*What you will do:*
Would you write out the listing verbatim and skip every picture in it?

*Available data:*

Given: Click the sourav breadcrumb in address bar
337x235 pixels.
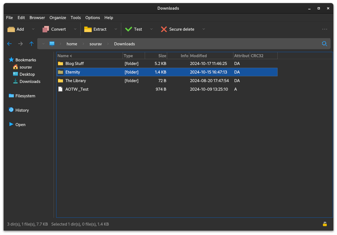Looking at the screenshot, I should coord(96,44).
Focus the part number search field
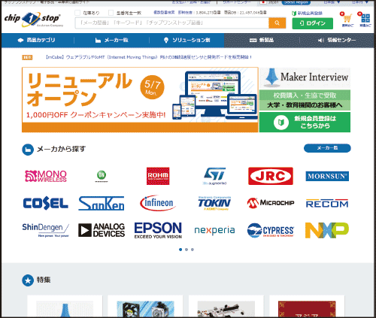Image resolution: width=376 pixels, height=318 pixels. tap(172, 23)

*Completed task:*
Given: Click the sourav breadcrumb in address bar
337x235 pixels.
Looking at the screenshot, I should coord(96,44).
Focus the part number search field
Image resolution: width=376 pixels, height=318 pixels. tap(172, 23)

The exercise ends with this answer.